Selain Kiradech, hanya Shubhankar Sharma yang berhasil bermain under pada putaran final kemarin. Pegolf India yang genap berusia 23 tahun itu membukukan skor 68. Sama seperti Park, ajang The Open kali ini merupakan partisipasi kedua baginya. Dan ia tidak ingin meninggalkan kesan yang mengecewakan, terutama pada hari ulang tahunnya.

Kiradech finis di peringkat T32, peringkat terbaiknya selama bermain pada The Open. Posisinya itu juga disamai oleh pegolf Korea An Byeonghun, yang kemarin mengakhiri putaran final dengan skor 75. Bagi An, hasil kali ini masih belum melampaui prestasinya pada tahun 2014, ketika ia finis di peringkat T26.

Enam birdie dan tiga bogey membuatnya mengulangi prestasi tahun lalu ketika finis di peringkat T51. Bedanya, kali ini ia bermain dengan skor 68, skor terbaiknya selama ini, dan membukukan skor total 3-over 287.

“Saya bermain sangat bagus hari ini dan birdie di hole 18 itu membuatnya semakin spesial.

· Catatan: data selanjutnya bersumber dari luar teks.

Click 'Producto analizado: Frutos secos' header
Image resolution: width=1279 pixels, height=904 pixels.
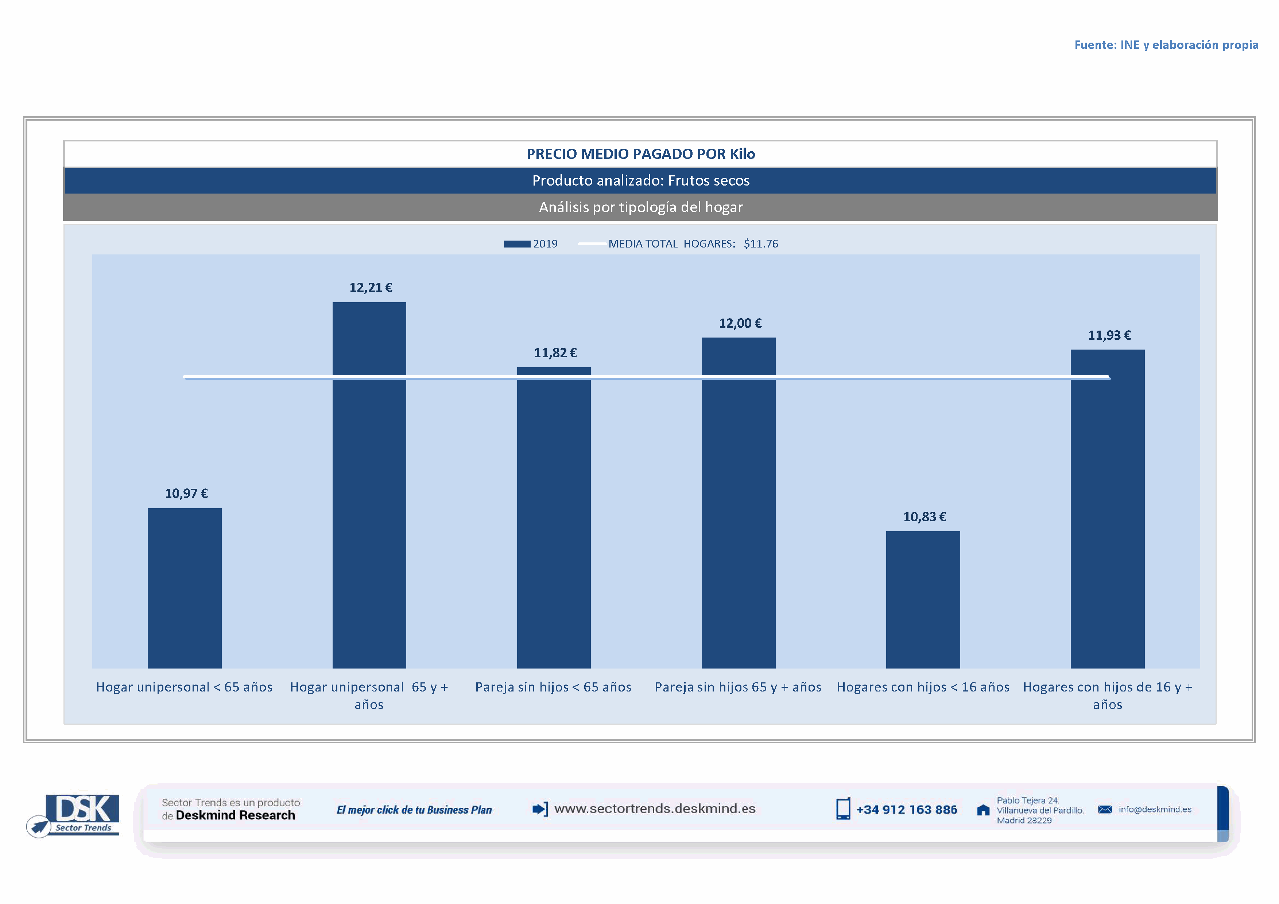pos(641,180)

Kemarin saya bermain buruk dan bisa kembali bangkit seperti ini rasanya sungguh menyenangkan,” ujar Sharma, yang genap berusia 23 tahun.

Shubhankar Sharma menikmati ulang tahun terbaiknya dengan membukukan skor terbaik pada The Open Championship. Foto: Getty Images.

“Saya tak terbiasa melakukan banyak hal pada hari ulang tahun saya, tapi dua ulang tahun terakhir pada The Open sangatlah spesial. Tahun lalu saya berada di restoran dan semua orang mendadak berdiri dan menyanyikan selamat ulang tahun kepada saya. Dan hari ini, saya tak bisa berharap lebih daripada finis seperti ini,” imbuhnya.

Hasil pekan ini memberinya keyakinan bahwa ia memiliki kemampuan untuk bertanding pada level tertinggi dan bakal siap ketika kembali berlaga pada ajang Major musim depan.

“Golf adalah olahraga yang menuntut Anda untuk yakin bahwa Anda bisa memainkannya. Saya sudah dua kali bermain pada The Open dan saya sangat yakin punya permainan untuk bisa tampil dengan baik. Saya yakin bakal sering mengikuti turnamen ini dan akan main lebih baik lagi,” tandasnya.

Hwang Inchoon asal Korea menutup putaran final dengan skor 73 dan finis di peringkat T41. Pegolf Jepang Yosuke Asaji harus puas dengan finis di posisi T67 dengan skor total 6-over 290, sementara rekan senegaranya Yuki Inamori finis di posisi T72 dengan 9-over 293.